7 décembre 2021 | Blog, Blog 2021, Management | Par Christophe Lachnitt
Du talent à la performance, la ligne est rarement droite
L’univers du sport est prodigue de métaphores managériales et ce sujet n’échappe pas à la règle.
Il est aisé de trouver des exemples – du génial Henri Leconte au précoce Richard Gasquet – de formidables talents qui n’ont pas obtenu les grands titres qui leur furent un temps promis. De fait, dans les stades comme dans l’entreprise, un talent ne produit pas forcément des résultats. Il faut notamment, pour réussir cette transition, faire montre d’intelligence rationnelle, émotionnelle et sociale, de lucidité, de travail, de volonté permanente d’apprendre, de persévérance, de résilience, de sens du collectif et, ne l’occultons pas, d’une certaine dose de chance.
A cet égard, deux grands sports professionnels, le football (au sens international du terme) et le football américain nous offrent deux visions diamétralement opposées de la gestion des talents. Le premier est fondé sur une forme de noblesse du don, le second sur la méritocratie1.
Dans notre football, on ne compte plus les joueurs qui obtiennent des contrats dont le montant et la durée sont proportionnels à leurs capacités mais pas à leur efficacité. Le modèle économique de ce sport, où les membres d’une équipe sont autant ses actifs que ses salariés, explique partiellement cette approche. Mais, de Neymar à Gareth Bale en passant par Paul Pogba, les stars du ballon rond les plus douées bénéficient d’un droit au dilettantisme ou à l’inconstance. Cette spéculation ne crée pas des ballons d’or mais des bulles d’argent.
Dans cette aristocratie du talent, il ne peut rien arriver à ces seigneurs. On ne sait pas si cette stratégie repose sur l’éternel espoir de leurs équipes respectives de voir leur potentiel se concrétiser, la peur de voir leurs talents partir chez un concurrent ou les seuls calculs marketing. A cet égard, la première évolution notable concerne la volonté attribuée par les médias au FC Barcelone de rémunérer à l’avenir Ousmane Dembélé avec un salaire fixe et une part variable assise sur le nombre de matches qu’il jouerait chaque année.
La situation est tout autre dans le football américain. Considérons les exemples de deux des plus grandes stars de ce sport sur les dix dernières années.
La première est Cam Newton. Elu meilleur joueur universitaire (Heisman Trophy) en 2011, il fut ensuite recruté par les Carolina Panthers au premier rang de la “draft” qui voit chaque année les 32 équipes de la ligue professionnelle (NFL) sélectionner les centaines de jeunes joueurs qu’ils vont enrôler. Cam Newton fut ensuite élu MVP (meilleur joueur) de la NFL en 2015, un titre équivalent dans ce sport à ce qu’est le ballon d’or à notre football.
Il gagna le surnom de “Super Cam” en raison de sa capacité de marquer lui-même des touchdowns (l’équivalent des essais au rugby) et pas seulement de passer la balle à d’autres joueurs (la première mission du quarterback, sa position) pour qu’ils marquent. Il détient d’ailleurs toujours le record (73) de touchdowns inscrits par un quarterback. Pourtant, son niveau ayant décliné, il fut congédié par les Panthers en 2019. Les New England Patriots le recrutèrent en 2020 avant de le remercier eux aussi. Il passa la moitié de l’année 2021 sans club avant de revenir aux Panthers pour un contrat d’une seule année.

Objectif visé ::
Extrayez tel quel de l'article sur le talent et la performance le passage allant de « Il gagna le » à « d’une seule année. ». La liste ci-après provient d'une autre source que l'article.

Extrait des données ::

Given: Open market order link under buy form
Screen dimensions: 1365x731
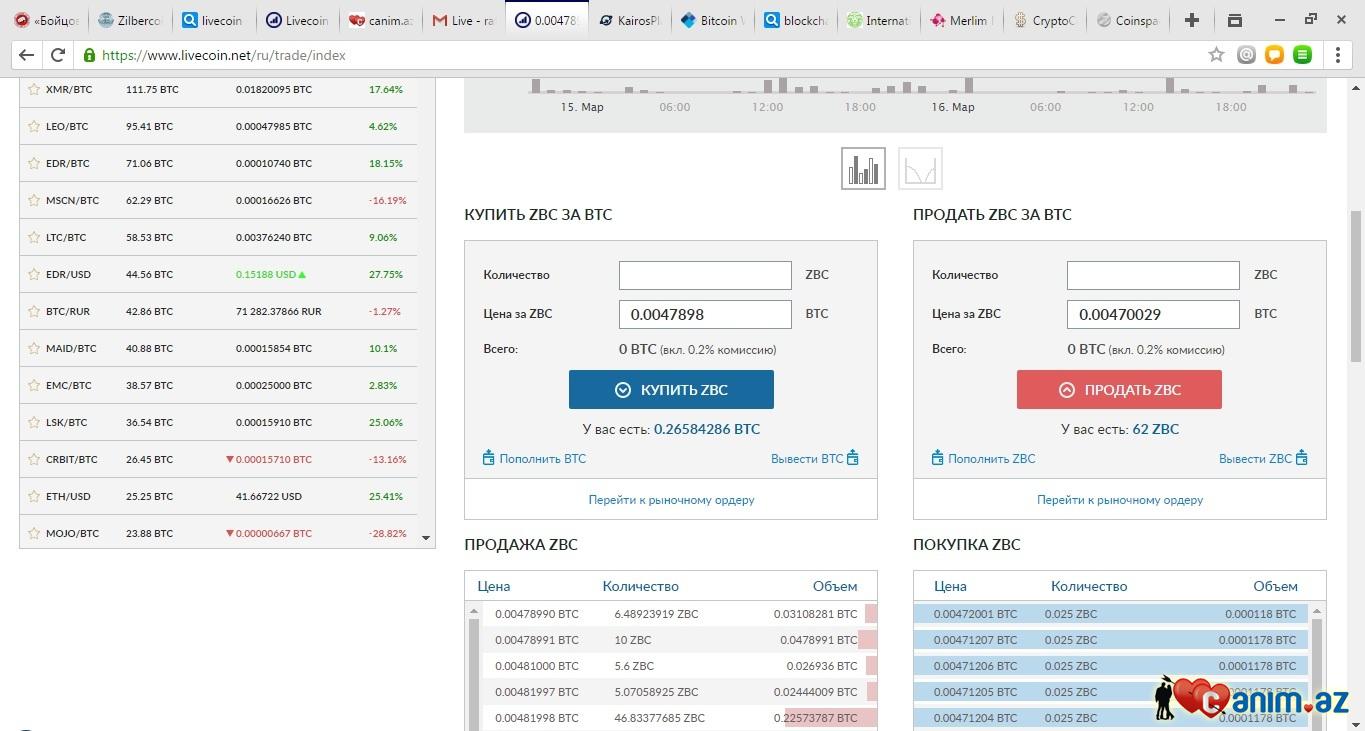Looking at the screenshot, I should tap(671, 499).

Corrigé proposé ::
Il gagna le surnom de “Super Cam” en raison de sa capacité de marquer lui-même des touchdowns (l’équivalent des essais au rugby) et pas seulement de passer la balle à d’autres joueurs (la première mission du quarterback, sa position) pour qu’ils marquent. Il détient d’ailleurs toujours le record (73) de touchdowns inscrits par un quarterback. Pourtant, son niveau ayant décliné, il fut congédié par les Panthers en 2019. Les New England Patriots le recrutèrent en 2020 avant de le remercier eux aussi. Il passa la moitié de l’année 2021 sans club avant de revenir aux Panthers pour un contrat d’une seule année.